More than 40 people attended the meeting and several of them urged commissioners to schedule a special board meeting, solely about Langdon Beach, before making any decision. 

Wilmette resident Beth Beucher said many residents are confused about how the ADA could affect Langdon’s beach and the approach to it. That issue and others are complex and confuse people, she said; a board meeting focusing on the Langdon process would be “the smart thing to do,” she said.

Fellow resident Melissa Morgante supported the idea, saying the proposed changes are significant. Resident Dean Lindsay said scheduling such a meeting would help people regain trust in the park district. He also asked that the district provide photo realistic renderings of the four Langdon options to give residents a more accurate understanding of each one. 

Wilson said Aug. 15 that there was no legal reason the board couldn’t call a special meeting, but he didn’t know what commissioners would do: “It’s the board’s decision to determine if it’s helpful.”

While the board hasn’t decided on a permanent solution, plans for a temporary gravel path to Langdon Beach are close to completion, Wilson said. Once those plans are completed, the work could be done within three to four days, he said. 

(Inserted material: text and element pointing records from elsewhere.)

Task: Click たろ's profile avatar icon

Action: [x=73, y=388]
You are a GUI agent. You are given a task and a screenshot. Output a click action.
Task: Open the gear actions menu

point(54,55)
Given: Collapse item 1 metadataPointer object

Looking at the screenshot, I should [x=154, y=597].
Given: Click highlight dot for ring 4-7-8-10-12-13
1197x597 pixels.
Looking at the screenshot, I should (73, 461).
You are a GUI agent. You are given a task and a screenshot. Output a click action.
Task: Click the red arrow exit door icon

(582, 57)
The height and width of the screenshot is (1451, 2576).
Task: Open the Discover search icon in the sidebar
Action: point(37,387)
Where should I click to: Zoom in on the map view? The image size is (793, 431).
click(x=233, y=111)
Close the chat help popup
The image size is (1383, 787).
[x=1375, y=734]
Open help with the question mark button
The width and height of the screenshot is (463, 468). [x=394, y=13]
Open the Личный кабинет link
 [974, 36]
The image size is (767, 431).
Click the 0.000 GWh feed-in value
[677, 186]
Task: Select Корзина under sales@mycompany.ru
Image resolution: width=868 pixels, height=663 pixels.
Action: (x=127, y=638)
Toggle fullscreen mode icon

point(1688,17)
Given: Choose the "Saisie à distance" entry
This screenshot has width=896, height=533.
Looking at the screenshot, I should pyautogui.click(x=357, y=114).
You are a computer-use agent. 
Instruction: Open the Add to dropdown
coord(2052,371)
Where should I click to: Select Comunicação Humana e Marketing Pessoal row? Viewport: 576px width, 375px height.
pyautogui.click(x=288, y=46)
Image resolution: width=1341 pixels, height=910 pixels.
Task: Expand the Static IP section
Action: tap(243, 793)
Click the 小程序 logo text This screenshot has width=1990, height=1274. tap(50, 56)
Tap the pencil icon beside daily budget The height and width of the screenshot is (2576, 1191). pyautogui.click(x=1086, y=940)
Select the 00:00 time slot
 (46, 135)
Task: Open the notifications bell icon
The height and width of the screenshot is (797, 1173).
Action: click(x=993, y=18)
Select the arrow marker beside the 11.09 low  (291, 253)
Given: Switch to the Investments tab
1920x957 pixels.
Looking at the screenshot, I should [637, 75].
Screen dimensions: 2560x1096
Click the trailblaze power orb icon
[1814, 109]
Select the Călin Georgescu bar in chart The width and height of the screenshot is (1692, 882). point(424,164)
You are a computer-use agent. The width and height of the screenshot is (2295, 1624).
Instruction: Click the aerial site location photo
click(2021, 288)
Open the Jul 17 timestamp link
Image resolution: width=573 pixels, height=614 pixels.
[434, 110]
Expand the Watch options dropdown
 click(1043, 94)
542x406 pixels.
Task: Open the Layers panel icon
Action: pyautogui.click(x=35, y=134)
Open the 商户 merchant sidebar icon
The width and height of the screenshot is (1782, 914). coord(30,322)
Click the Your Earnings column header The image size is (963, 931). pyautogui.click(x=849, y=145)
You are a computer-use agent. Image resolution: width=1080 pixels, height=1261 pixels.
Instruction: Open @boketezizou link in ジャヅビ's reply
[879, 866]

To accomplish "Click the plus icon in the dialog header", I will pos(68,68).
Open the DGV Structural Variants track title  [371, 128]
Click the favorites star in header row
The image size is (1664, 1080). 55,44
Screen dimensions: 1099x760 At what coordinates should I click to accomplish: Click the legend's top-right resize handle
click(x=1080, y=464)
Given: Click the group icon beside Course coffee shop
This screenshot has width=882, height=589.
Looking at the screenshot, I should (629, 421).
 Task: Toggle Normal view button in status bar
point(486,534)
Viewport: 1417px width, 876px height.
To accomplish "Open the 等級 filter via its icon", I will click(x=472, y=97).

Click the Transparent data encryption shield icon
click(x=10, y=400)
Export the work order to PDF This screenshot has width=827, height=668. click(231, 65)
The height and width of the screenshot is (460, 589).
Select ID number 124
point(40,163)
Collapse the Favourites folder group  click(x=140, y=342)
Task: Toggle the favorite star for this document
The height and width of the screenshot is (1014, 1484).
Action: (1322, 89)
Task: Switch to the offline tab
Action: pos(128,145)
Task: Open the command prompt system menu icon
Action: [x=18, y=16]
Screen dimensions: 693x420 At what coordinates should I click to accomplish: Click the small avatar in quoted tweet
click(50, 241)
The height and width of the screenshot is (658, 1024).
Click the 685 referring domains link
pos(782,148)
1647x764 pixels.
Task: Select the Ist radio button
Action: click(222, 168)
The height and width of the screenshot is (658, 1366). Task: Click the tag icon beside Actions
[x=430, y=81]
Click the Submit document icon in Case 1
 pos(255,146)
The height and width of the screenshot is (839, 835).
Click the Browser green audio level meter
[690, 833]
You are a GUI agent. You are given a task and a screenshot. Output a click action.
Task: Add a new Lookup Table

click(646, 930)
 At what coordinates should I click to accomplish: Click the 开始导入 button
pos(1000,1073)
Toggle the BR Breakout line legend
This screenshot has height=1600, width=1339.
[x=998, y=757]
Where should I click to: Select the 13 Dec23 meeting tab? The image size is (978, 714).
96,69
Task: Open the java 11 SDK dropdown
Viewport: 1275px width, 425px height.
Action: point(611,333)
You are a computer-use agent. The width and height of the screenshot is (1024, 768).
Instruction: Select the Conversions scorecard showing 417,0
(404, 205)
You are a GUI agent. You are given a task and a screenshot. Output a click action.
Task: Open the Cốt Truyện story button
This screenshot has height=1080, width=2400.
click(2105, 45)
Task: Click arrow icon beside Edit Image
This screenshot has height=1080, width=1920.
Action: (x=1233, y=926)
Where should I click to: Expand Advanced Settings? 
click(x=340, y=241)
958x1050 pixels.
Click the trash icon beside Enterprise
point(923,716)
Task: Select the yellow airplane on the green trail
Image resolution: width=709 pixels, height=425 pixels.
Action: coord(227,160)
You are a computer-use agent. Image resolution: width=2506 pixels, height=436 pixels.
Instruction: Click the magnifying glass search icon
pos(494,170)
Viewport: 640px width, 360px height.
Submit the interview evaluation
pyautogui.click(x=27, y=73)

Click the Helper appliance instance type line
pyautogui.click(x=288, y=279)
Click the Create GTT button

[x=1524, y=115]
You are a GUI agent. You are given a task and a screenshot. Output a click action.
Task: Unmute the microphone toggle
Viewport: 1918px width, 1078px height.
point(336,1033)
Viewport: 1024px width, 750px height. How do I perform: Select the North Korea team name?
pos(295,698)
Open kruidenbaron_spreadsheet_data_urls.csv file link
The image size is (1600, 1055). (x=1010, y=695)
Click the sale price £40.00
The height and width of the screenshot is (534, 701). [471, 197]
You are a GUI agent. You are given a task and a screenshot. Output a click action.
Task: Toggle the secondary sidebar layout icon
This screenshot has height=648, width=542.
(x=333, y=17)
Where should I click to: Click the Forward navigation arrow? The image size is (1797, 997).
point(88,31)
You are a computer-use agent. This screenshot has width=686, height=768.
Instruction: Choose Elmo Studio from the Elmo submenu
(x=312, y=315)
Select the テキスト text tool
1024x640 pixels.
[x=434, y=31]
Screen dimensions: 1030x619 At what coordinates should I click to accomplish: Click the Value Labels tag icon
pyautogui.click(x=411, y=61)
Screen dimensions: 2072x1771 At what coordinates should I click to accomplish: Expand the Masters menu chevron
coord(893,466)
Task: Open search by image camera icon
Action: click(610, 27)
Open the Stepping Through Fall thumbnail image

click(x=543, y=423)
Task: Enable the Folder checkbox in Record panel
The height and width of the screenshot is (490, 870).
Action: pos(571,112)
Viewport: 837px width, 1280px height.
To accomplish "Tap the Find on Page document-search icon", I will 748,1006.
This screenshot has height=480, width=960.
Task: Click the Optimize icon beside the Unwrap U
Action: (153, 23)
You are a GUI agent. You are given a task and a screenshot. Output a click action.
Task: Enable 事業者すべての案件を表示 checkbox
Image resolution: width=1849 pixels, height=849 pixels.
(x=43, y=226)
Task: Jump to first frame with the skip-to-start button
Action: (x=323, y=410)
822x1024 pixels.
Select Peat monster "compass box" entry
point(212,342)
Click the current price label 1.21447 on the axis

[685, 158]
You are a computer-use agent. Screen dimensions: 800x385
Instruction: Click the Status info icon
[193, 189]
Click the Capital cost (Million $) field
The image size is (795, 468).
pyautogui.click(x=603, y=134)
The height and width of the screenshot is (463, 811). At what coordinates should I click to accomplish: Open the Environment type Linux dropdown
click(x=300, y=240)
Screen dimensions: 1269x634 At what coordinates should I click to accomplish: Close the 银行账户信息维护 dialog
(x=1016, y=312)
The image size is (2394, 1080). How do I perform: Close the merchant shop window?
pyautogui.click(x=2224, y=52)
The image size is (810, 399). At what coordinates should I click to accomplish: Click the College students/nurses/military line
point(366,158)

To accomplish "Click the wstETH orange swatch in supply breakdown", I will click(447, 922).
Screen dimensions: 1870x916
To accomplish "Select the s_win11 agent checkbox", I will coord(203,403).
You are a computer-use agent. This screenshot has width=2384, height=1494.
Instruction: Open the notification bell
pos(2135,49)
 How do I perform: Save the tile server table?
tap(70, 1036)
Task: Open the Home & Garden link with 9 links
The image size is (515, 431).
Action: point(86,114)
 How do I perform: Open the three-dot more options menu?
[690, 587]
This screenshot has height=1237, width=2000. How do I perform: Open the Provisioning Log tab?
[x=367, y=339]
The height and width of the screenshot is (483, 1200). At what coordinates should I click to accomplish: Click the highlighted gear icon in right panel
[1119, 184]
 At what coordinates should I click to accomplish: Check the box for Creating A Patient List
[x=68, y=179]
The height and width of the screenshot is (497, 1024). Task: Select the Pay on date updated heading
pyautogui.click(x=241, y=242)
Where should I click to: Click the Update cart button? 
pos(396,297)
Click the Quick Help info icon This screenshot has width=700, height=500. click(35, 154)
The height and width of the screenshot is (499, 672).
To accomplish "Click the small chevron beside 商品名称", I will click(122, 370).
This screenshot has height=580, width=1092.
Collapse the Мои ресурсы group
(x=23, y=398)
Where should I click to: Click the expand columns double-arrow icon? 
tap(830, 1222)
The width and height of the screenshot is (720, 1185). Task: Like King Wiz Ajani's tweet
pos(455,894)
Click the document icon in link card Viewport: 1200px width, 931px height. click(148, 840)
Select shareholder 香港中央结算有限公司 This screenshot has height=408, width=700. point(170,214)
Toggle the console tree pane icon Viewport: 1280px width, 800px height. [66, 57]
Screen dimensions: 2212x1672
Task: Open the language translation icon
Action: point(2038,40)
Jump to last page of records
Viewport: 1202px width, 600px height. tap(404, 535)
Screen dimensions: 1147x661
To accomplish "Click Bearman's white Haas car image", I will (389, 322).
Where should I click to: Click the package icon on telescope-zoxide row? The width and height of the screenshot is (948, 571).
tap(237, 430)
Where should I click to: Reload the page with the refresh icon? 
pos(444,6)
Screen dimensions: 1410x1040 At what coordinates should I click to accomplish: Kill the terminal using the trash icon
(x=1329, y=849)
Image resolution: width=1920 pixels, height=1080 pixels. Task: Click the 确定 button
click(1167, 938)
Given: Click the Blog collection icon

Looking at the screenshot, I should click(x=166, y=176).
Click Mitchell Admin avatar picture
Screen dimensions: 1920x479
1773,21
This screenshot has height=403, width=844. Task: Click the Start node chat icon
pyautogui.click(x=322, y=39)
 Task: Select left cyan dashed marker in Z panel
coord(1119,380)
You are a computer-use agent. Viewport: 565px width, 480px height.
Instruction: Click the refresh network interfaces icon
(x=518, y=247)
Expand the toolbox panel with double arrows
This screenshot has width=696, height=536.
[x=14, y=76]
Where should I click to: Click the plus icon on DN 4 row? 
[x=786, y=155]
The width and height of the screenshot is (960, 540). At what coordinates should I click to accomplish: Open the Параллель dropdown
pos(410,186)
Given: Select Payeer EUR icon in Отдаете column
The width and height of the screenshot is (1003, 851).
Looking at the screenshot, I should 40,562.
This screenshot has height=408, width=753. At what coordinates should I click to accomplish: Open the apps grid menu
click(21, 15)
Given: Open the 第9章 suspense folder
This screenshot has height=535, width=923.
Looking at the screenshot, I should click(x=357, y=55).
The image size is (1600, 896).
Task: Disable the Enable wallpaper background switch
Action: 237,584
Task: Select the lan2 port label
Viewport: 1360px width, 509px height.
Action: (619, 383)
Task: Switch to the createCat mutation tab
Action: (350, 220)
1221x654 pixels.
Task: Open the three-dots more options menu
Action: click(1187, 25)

Before the board turned its attention from Langdon, Commissioner Cecilia Clarke mourned the lack of board action on the project. There’s been no decision, and this year’s summer is almost done, she said. If the board had chosen the first option earlier this year, progress would already be underway, she suggested. 

“We’re just spending more time, more money, and residents (still) can’t use Langdon,” she said.

The SmithGroup and WTGroup presentations are available to view as part of the park board’s Aug. 14 agenda packet.